## [DA FARE]
A. Secondo il brano sulla fidelizzazione dei clienti, attraverso che cosa passa soprattutto la fidelizzazione?
B. Prosegui il brano sulla fidelizzazione dei clienti, riprendendo subito dopo la sua ultima frase.

===== BRANO RIPORTATO =====

Ora ti dico cosa succederà… Succederà che quando trovano un fornitore con un prezzo più basso del tuo alle stesse condizioni finanziarie per i pagamenti ti molleranno… Proprio così vanno a comprare da qualcun’altro (proprio i tuoi fedelissimi clienti)!

China_town_01 Foto di Cinzia Rui “Chinatown”

Se ti stai chiedendo il perché te lo dico subito… perché la fidelizzazione non passa solo attraverso le caratteristiche del prodotto, ma soprattutto attraverso il servizio che offri.

Quindi se vuoi fare qualcosa per fidelizzare il tuo cliente, devi iniziare a studiare cosa stanno offrendo i tuoi concorrenti come servizi a valore aggiunto ed inventarti qualcosa che gli altri non hanno.

[L’articolo di ZAC 3.0] ne è un esempio, cerchiamo di dare servizi aggiuntivi al cliente e facciamolo in modo da renderlo unico!

Oggi abbiamo a disposizione tantissimi strumenti anche grazie allo sviluppo della comunicazione attraverso il web.

===== DATI FORNITI =====

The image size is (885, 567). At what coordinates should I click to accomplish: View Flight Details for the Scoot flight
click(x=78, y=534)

=====
===== DATI FORNITI =====

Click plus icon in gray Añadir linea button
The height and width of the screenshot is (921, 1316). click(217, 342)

=====

## [RISULTATI FINALI]
A. Soprattutto attraverso il servizio che offri.

B.
Ad esempio nel B2C si potrà puntare alla creazione di una community in torno al marchio o al proprio core business.
Non solo divulgando informazioni, ma facendo partecipare gli utenti ad alcuni processi di comunicazione o aziendali, con lo scopo di farli sentire parte di un qualcosa, naturalmente dovranno essere clienti per poterlo fare!
Fate però attenzione questo tipo di operazioni non si portano avanti su due piedi, ci vuole una buona dose di programmazione e soprattutto se si vuole “investire” in una strategia social, si dovranno formare correttamente i propri dipendenti e collaboratori sulle procedure in modo da avere una immagine coesa!
Di esempi di “orrori” del web marketing ne possiamo trovare a bizzeffe, basta googolare per 2 minuti e verrete sommersi di esempi, per evitarli è fondamentale aver analizzato la propria “web reputation” e poi che tutti siano informati, sì perché i vostri dipendenti usano il web, proprio come lo fate voi e i vostri clienti.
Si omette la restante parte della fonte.